There are six soil-based parameters, including the soil water content under saturated conditions, the soil water content under field conditions, the soil water content under wilting conditions, the soil layer thickness, the soil hydraulic conductivity at saturation and the soil characteristic coefficient. Based on past modeling studies [7,79,80,81,82], the soil water content under wilting conditions is 30% of the soil water content under saturated conditions, and the soil characteristic coefficient is 2.5. Based on local observations, the estimated soil layer thickness is listed in Table 4.
In the Liuxihe model, the Soil Water Characteristics Hydraulic Properties Calculator proposed by Arya et al. [83] was employed to derive the soil water content under saturation conditions, the soil water content under field conditions and the hydraulic conductivity under saturation conditions based on the soil texture, organic matter content, gravel content, salinity and compaction. The estimated parameters are listed in Table 4.
In grid cells with urban land, the surface is impervious (i.e., no infiltration can occur via this surface, and all precipitation is converted to surface runoff). To reflect this hydrological response of urban land, the soil-based parameters of urban land must correspond to this characteristic. In this paper, the soil water content under saturated conditions is assigned a small value, as listed in Table 4. This small value suggests that most of the precipitation that falls onto urban land will be converted into surface runoff, but a small fraction of precipitation will infiltrate or be stored on the surface of urban land cells.
Finally, the roughness of the river channel is estimated based on reference values [7,83], as listed in Table 2.

5. Identify Key Hydrological Processes

5.1. General Analysis of Key Hydrological Processes

In the discussion of Section 2.2, it is concluded that runoff production processes related to the dominant soil types and hill slope routing processes related to the dominant LUCs are potential key hydrological processes. For runoff production, it is divided into runoff production process on both urban land and vegetated lands. As discussed in Section 4.3, the runoff production on urban land is such that all net precipitation fallen on urban land will be converted into surface runoff, and routing as hill slope runoff routing to the river channels. So, the runoff production process on urban land is not a key process in flood forecasting, though it is one of the dominant hydrological processes. Sensitivity analysis of parameters related to this process will not be done as these parameters could be determined reasonably and the uncertainty is low. For runoff production processes on the vegetated lands, those which occurred on the dominant soil types are potential key hydrological processes. Except for urban land soil type, there are only two other soil types, including ferric luvisol and acric ferralsols, so parameter sensitivity related to these soil types will be done to determine the key runoff production hydrological processes.
Urban land is the dominant LUC, forestry land accounts for a big percentage, farmland and grassland account for a small portion, and bare land and water body only account for a very small portion. Therefore, hill slope runoff routing related to urban land and forestry land is the potential key hydrological process, but in this paper, the hill slope runoff routing related to urban land, forestry land, farmland, grassland and bare land will also be studied with parameter sensitivity analysis to determine the key runoff routing hydrological processes.
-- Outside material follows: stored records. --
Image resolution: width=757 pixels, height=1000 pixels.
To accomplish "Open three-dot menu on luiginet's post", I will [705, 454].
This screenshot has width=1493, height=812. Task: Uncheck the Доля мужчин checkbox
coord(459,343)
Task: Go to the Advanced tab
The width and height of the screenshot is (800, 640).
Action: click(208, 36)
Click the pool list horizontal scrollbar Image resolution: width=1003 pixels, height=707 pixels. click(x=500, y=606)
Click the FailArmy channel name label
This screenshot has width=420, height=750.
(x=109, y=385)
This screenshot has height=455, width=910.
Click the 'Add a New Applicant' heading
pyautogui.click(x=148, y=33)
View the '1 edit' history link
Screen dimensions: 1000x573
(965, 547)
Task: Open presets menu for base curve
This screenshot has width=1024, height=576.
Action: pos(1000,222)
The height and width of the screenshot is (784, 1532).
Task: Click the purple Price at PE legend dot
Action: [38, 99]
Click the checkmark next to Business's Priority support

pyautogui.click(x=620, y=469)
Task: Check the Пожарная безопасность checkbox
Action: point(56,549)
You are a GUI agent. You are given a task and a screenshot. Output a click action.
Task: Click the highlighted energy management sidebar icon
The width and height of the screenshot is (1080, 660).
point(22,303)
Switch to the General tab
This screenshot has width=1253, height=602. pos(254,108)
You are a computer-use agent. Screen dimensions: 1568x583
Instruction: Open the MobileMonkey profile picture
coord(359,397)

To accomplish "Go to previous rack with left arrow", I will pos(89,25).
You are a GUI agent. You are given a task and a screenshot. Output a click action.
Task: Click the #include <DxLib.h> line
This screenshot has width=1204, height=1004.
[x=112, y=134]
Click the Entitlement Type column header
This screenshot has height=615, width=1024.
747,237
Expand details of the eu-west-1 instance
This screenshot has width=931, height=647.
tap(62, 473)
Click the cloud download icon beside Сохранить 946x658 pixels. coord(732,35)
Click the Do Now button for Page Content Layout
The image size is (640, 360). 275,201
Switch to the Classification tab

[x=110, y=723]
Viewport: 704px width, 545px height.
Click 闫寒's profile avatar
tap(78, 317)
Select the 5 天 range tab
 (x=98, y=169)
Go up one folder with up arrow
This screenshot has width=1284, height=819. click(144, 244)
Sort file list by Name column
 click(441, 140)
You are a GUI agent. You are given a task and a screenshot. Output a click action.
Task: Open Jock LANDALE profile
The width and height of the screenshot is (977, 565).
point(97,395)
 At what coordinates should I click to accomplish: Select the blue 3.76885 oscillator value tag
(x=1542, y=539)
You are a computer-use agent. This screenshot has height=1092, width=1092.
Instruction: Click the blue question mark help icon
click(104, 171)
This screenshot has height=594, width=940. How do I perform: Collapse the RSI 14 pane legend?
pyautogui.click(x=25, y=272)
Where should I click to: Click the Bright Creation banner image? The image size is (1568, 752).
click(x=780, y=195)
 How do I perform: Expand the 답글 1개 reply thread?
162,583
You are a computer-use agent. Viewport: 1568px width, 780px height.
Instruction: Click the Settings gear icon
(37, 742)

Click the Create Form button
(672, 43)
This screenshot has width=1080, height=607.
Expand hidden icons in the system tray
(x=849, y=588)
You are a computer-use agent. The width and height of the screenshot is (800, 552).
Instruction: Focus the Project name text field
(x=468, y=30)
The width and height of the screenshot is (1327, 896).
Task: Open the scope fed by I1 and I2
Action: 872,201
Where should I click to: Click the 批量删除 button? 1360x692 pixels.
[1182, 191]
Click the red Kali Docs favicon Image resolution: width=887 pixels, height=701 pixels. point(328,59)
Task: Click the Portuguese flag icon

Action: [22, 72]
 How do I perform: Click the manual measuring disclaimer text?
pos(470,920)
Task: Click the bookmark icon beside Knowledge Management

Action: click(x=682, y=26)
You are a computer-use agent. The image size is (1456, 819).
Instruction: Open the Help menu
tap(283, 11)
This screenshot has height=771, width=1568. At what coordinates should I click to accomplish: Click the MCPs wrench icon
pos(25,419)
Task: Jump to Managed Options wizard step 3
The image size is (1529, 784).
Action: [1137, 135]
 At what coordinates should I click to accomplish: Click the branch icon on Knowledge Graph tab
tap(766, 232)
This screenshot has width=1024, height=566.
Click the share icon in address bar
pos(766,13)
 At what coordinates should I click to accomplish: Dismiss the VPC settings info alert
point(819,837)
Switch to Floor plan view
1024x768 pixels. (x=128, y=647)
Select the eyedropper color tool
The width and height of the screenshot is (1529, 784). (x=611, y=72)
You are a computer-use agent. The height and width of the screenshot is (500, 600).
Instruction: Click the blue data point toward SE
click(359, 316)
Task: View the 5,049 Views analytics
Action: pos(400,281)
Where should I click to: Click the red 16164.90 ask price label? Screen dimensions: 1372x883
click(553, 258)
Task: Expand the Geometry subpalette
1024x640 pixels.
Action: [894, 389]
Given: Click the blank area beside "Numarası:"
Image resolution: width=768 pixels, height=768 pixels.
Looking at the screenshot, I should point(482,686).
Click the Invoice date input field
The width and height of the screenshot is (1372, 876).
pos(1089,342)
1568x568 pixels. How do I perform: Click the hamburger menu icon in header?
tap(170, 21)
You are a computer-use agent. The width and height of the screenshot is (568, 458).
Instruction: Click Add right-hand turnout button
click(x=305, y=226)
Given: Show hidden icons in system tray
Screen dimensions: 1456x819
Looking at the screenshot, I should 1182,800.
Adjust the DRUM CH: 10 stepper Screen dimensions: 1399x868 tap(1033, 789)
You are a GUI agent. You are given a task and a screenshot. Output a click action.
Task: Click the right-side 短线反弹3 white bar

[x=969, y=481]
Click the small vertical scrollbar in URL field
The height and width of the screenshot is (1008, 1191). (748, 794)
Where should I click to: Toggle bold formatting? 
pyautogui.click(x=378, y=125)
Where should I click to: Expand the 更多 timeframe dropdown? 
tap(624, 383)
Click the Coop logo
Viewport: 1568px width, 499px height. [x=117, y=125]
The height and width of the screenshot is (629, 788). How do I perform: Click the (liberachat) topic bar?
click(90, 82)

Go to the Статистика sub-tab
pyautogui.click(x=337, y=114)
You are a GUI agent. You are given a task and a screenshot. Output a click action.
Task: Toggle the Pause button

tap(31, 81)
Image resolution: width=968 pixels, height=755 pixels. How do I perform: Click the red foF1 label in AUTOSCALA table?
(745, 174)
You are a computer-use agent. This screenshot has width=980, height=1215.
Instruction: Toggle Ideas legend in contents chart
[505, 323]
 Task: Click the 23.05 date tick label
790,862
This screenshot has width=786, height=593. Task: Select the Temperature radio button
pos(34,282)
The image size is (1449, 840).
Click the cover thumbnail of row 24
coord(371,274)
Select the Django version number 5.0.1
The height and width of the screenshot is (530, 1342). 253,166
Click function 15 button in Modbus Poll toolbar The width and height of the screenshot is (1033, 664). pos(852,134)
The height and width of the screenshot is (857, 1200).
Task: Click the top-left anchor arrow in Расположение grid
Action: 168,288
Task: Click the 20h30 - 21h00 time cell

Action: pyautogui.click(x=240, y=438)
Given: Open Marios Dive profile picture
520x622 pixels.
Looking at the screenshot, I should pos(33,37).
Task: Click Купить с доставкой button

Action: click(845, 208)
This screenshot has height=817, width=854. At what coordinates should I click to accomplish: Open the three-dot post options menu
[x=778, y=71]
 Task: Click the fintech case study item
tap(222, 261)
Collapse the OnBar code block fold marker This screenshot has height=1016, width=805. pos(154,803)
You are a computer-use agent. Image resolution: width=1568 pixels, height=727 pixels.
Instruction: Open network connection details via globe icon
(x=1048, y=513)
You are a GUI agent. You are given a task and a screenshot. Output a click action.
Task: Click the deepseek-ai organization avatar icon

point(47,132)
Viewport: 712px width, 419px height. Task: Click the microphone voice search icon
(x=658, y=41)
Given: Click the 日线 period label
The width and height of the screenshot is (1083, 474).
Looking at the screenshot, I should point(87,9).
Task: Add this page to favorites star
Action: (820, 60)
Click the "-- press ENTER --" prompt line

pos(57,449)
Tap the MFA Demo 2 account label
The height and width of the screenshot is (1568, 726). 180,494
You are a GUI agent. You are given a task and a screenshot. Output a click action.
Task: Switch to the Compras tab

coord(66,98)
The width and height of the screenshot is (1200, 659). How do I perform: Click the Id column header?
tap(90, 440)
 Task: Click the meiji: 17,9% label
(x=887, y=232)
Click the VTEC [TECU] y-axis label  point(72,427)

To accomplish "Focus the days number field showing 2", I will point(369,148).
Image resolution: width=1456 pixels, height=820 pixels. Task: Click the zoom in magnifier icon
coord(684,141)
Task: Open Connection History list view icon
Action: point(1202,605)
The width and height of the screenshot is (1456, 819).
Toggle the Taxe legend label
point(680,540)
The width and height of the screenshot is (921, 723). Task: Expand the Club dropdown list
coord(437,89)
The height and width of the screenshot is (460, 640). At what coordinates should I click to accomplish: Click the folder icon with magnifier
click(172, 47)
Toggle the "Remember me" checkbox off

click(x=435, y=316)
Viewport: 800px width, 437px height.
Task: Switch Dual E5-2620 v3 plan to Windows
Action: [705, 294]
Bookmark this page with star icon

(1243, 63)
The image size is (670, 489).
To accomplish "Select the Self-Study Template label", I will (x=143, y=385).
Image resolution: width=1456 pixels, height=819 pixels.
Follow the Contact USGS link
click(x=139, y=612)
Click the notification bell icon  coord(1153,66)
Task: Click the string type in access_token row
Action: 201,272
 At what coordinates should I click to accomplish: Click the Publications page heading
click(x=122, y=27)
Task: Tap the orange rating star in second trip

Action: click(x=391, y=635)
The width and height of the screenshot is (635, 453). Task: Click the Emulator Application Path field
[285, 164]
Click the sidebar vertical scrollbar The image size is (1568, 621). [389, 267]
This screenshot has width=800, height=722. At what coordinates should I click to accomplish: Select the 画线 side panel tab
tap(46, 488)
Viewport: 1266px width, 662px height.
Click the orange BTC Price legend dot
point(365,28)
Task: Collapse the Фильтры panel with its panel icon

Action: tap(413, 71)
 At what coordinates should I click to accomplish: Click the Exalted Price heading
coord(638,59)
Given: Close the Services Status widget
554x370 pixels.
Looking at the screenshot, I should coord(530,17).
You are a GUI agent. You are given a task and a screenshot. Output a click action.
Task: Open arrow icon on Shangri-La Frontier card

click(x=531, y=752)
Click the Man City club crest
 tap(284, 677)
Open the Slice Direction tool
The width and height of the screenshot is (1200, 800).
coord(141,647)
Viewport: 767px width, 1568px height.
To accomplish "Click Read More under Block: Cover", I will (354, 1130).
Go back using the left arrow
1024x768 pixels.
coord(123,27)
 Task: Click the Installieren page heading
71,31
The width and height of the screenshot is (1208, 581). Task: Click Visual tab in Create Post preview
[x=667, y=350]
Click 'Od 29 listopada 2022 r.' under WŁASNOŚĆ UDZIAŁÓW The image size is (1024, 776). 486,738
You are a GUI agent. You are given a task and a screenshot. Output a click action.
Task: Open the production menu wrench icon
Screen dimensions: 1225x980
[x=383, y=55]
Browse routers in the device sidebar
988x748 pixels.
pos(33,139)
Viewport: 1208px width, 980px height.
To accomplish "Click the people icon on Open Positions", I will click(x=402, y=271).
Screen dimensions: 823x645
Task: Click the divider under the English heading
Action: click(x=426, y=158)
5.2. Identifying Key Runoff Production Processes

As discussed above, to identify the key runoff production processes, sensitivity analyses are performed for soil-based parameters to identify the sensitive parameters. The analyzed parameters include the soil water content under saturation conditions, the soil water content under field conditions, the soil layer thickness and the soil hydraulic conductivity under saturation conditions. Parameters are analyzed individually and by soil type. Only the parameters of the following two soil types are studied in detail: ferric luvisols and acric ferralsols.

5.2.1. Parameter Sensitivity of Ferric Luvisols

Sensitivity analyses were performed for four parameters individually. The parameters related to ferric luvisol soils were analyzed first. All parameters were assigned 10 values, which is a percentage of the recommended value as listed in Table 4. For different parameters, these percentages are different, and are shown in Figure 6. In this practice, all the perturbated model parameters should still have a physical meaning. The flood discharge values of the three observed flood events were then simulated using observed precipitation and the model parameters. Simulated hydrographs with different ferric luvisol soil-based parameters are shown in Figure 6. Due to manuscript length limitations, only the simulation results for flood event 20160128 are listed. Additionally, only the results of flood event 20160128 are analyzed further.
Figure 6 shows that only the changes in the soil water content under saturation conditions and the soil water content under field conditions have obvious effects on the simulated hydrological processes. Thus, among the soil-based parameters of ferric luvisols, these are the sensitive parameters, and their values must be selected carefully. Based on the above results, the sensitivity factors of the soil water contents under saturation conditions and field conditions are calculated and listed in Table 5. These sensitivity factors are only calculated for peak flow and the runoff coefficient.
Table 5 shows that for the entire range of soil water contents under saturation conditions, the decreases in the simulated peak flow and runoff coefficient are 8.34 m3/s and 0.204, respectively, which are 12.12% and 21.54% decreases compared to their baseline values (ID = 1). The average sensitivity factor of peak flow is –38.376, and the average sensitivity factor of the runoff coefficient is −0.789. Thus, as the soil water content under saturation conditions increases, the peak flow and runoff coefficient decrease, and the soil water content under saturation conditions is more sensitive to the runoff coefficient.
For the entire range of values of the soil water content under field conditions, the increases in the simulated peak flow and runoff coefficient are 8.85 m3/s and 0.225, respectively, which are 14.67% and 30.53% increases compared to their baseline values (ID = 1). The average sensitivity factor of simulated peak flow is 60.87, and the sensitivity factor of the runoff coefficient is 1.35. Thus, as the soil water content under field conditions increases, the peak flow and runoff coefficient increase, and the soil water content under field conditions is more sensitive to the runoff coefficient.
The simulation results of the other two flood events yielded similar conclusions (i.e., soil water content under saturation conditions and soil water content under field conditions are sensitive parameters among the soil-based parameters of ferric luvisols). Due to manuscript length limitations, these results are not presented.
Based on the above results and discussion, the runoff production process associated with ferric luvisol soils is a key hydrological process, and the soil water content under saturation conditions and soil water content under field conditions are sensitive parameters.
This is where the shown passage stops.